Organizational change is often high on the list of corporate business agendas. Businesses are going digital and have been evolving in this direction for the past 20 years. Change may not be the goal, but it is certainly a planned outcome.
Business strategies typically include goals around cost efficiency, greater customer-centric focus, increased revenues through consolidation or unlocking value through spin-offs, to name a few. Deploying major technology upgrades or new cloud-based applications, ERP platforms, and other major IT projects also need big change management oversight, training and communications. Most technical and organizational change is driven by strong leaders who have a vision to improve business agility, responsiveness to market volatility, bottom-line profitability, and other important advancements. These transformations generally take time to implement successfully. Best laid plans, the team ramp-up, the appropriate technological solutions to meet the goals are generally the higher-cost, higher-visibility activities that are determined, designed and delivered during the early phases.
Communications and training must also have a place at the table during the planning stage. There is no utility in waiting until the final stretch of any multi-year organizational or technical change to bring in the communications and training teams. They should be involved almost immediately. Why? Because being prepared is the best way to manage change. Preparing your employees to understand the value of the planned transformation is not about just sending a single email and hoping everyone accepts it
Successful change management requires a solid content strategy that centers on defining the key internal and external stakeholders who will be impacted.
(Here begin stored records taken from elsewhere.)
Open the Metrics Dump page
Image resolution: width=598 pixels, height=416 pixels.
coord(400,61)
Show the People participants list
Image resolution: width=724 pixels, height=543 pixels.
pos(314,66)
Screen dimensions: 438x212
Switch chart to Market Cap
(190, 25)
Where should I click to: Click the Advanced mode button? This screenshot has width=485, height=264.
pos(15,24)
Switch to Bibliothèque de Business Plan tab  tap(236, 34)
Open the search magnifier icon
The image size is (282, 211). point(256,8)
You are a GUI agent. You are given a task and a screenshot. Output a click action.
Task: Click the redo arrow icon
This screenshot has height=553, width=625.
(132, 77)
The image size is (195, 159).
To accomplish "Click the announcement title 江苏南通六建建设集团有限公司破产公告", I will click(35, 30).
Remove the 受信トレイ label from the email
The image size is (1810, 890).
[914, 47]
Knowing your audience, understanding their concerns, worries, individual goals and how their roles will be impacted by the change takes time, effort and trust. Building relationships with key audiences, also called stakeholders, is a critical communication effort that needs to take place in the early stages of any major transformation.
Change management is all about people. Yes, it involves technology, processes and a range of functional expertise from inside and outside the organization to realize its value. But the people are key. They need to understand why, who, what, where when and how the change will be implemented and the impacts it will bring to their daily responsibilities and long-term careers. To varying degrees, certain of the employees may need more involvement, cajoling, explaining, action, training and overall customer service from the change management team.
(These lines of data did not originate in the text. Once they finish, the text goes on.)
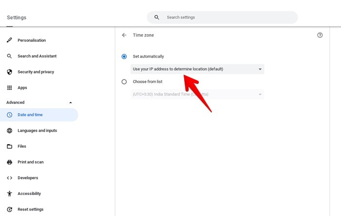This screenshot has width=341, height=216.
Task: Open Developers settings
Action: coord(28,178)
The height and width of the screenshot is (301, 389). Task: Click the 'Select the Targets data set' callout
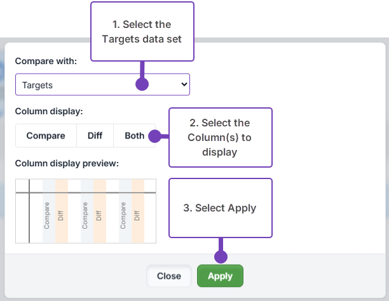(x=142, y=32)
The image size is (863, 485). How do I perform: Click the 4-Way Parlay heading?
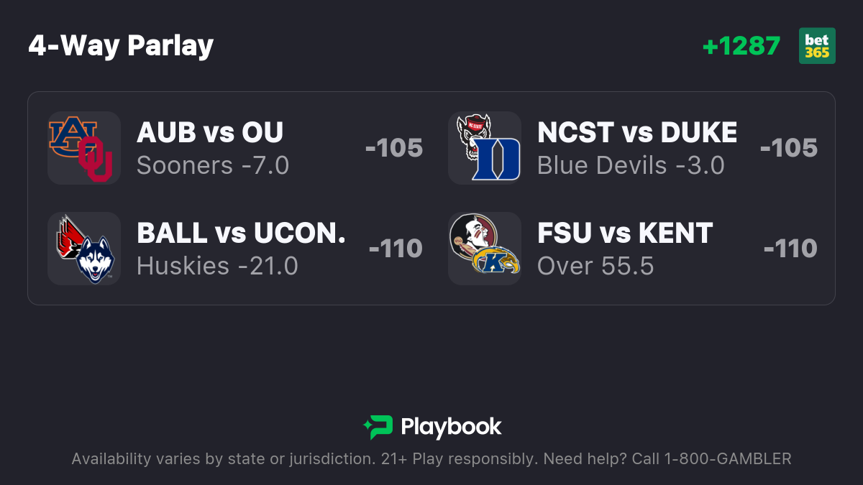click(121, 46)
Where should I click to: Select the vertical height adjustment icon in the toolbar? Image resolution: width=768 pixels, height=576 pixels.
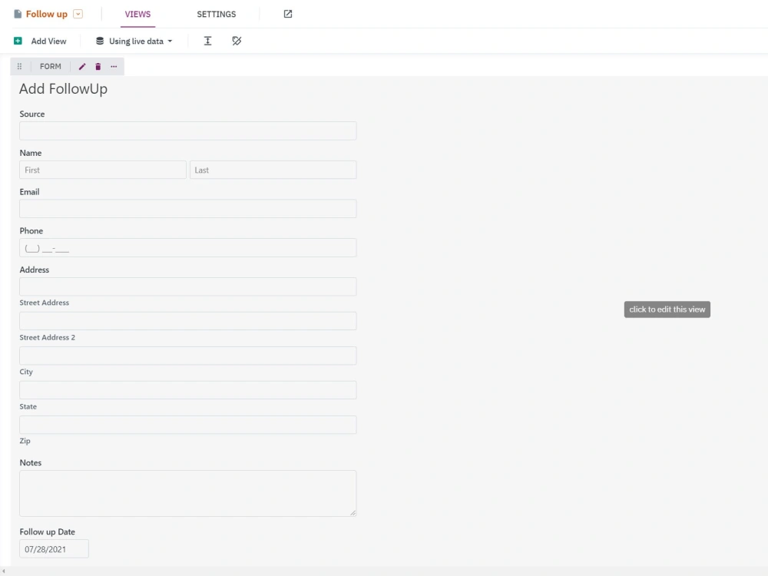click(x=207, y=40)
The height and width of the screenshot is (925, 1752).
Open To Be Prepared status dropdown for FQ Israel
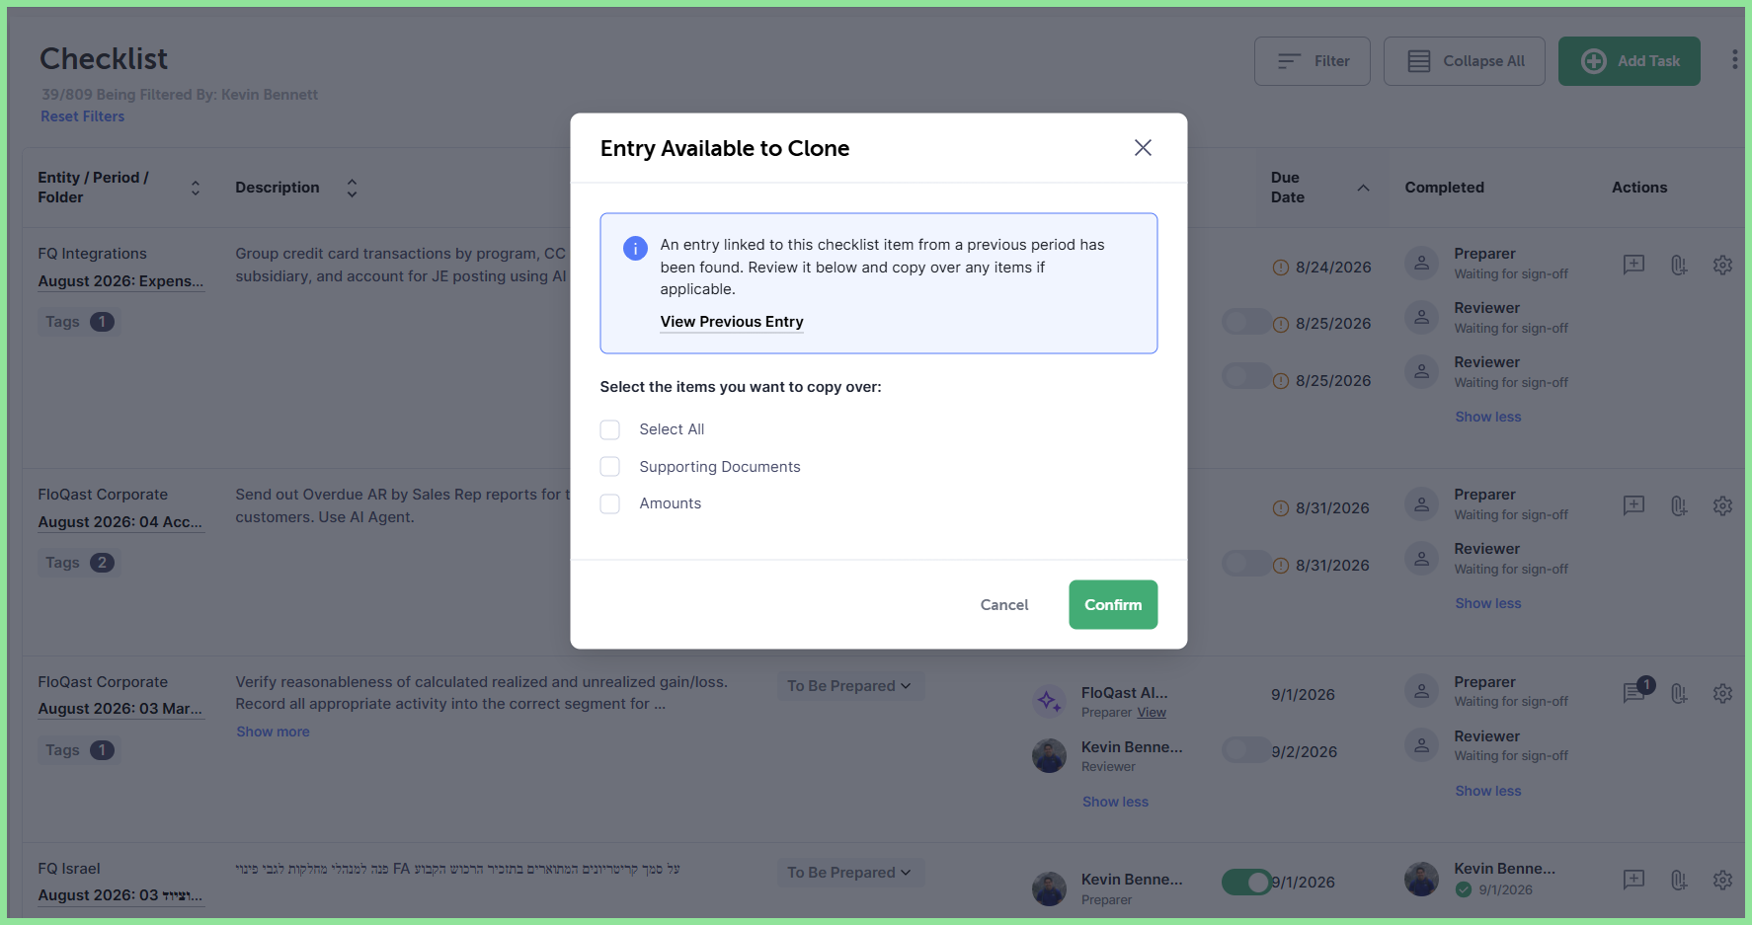click(x=850, y=873)
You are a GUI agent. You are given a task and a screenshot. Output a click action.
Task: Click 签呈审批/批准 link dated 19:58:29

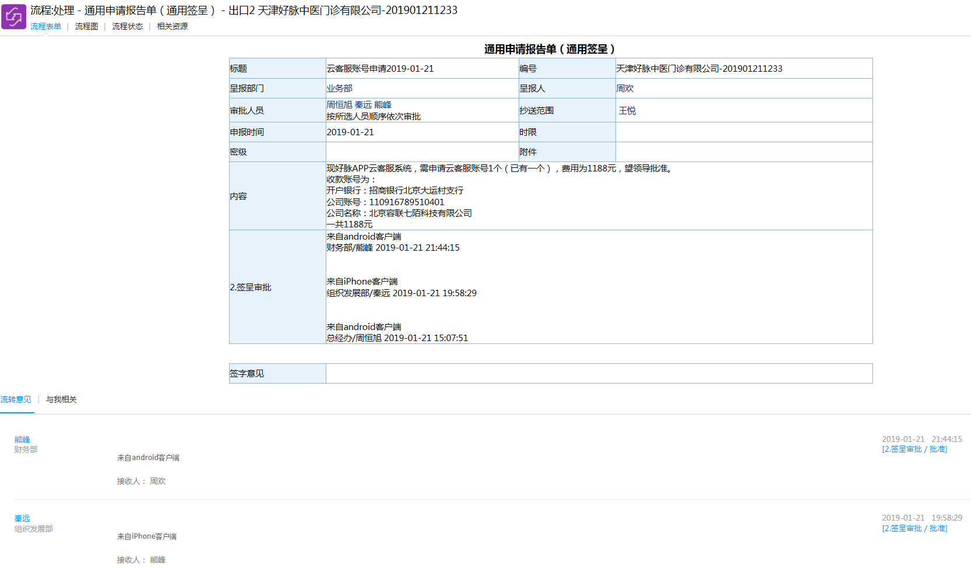click(914, 529)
Centralized, digital communications are a necessity — a critical success factor. Pointing people to downloadable materials and watchable video resources via a central online platform, accessible 24/7, so they can read, watch, absorb at their own pace, is a best practice in communicating change. Understanding the culture of the company and then navigating the IT and technical teams to agree to publishing more creative, engaging content can be a challenge, but it doesn’t need to be a barrier. That’s where the rubber meets the road: associates must be aware, engaged and involved throughout the change journey to ensure the transformation reverberates – otherwise, what’s the point? It’s always about the People, the Processes and he Technology, and yet change leaders often think about People last.
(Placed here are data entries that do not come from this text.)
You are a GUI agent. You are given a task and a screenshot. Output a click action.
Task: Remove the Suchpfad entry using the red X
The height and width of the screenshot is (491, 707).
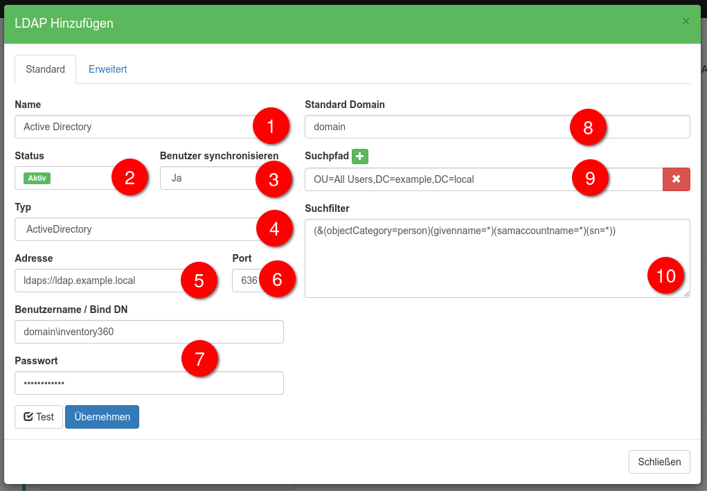(x=676, y=179)
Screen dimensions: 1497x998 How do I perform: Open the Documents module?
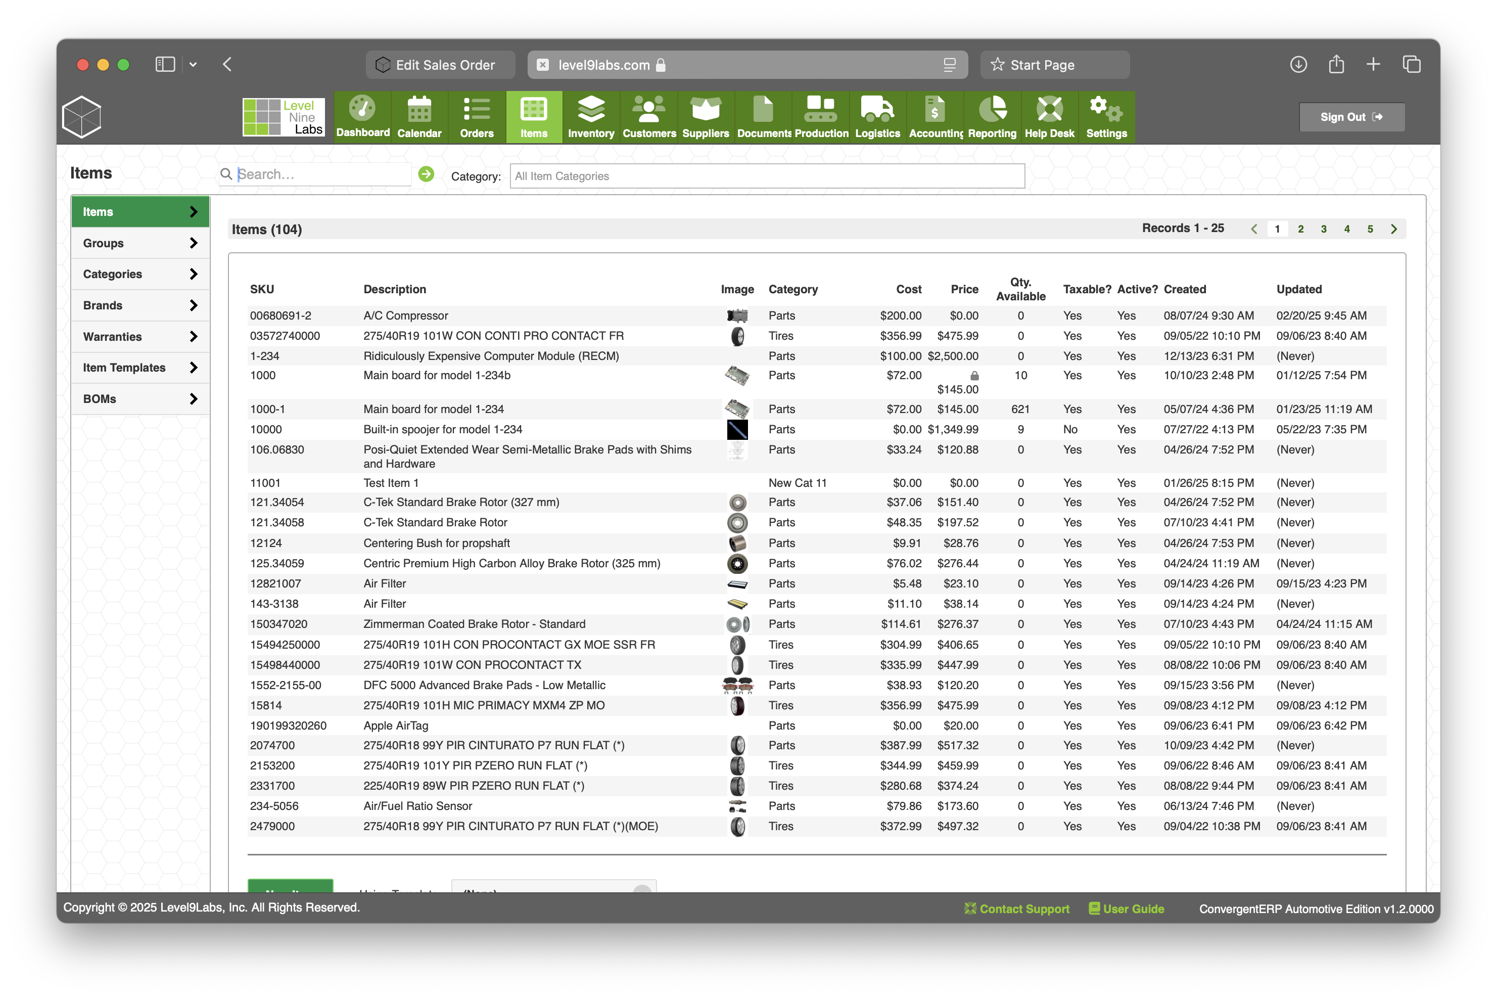763,116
Change needs to be adopted into the business culture, and this takes time and planning. Communications and training are not afterthoughts. Planning with dedicated teams to design communications that inform and engage people early on, with base-level training, will help any change management program go much more smoothly. Engage with experts who know how to adapt business and change management strategies into solid infrastructure to inform, engage and encourage employees to embrace widespread adoption of new transformational initiatives.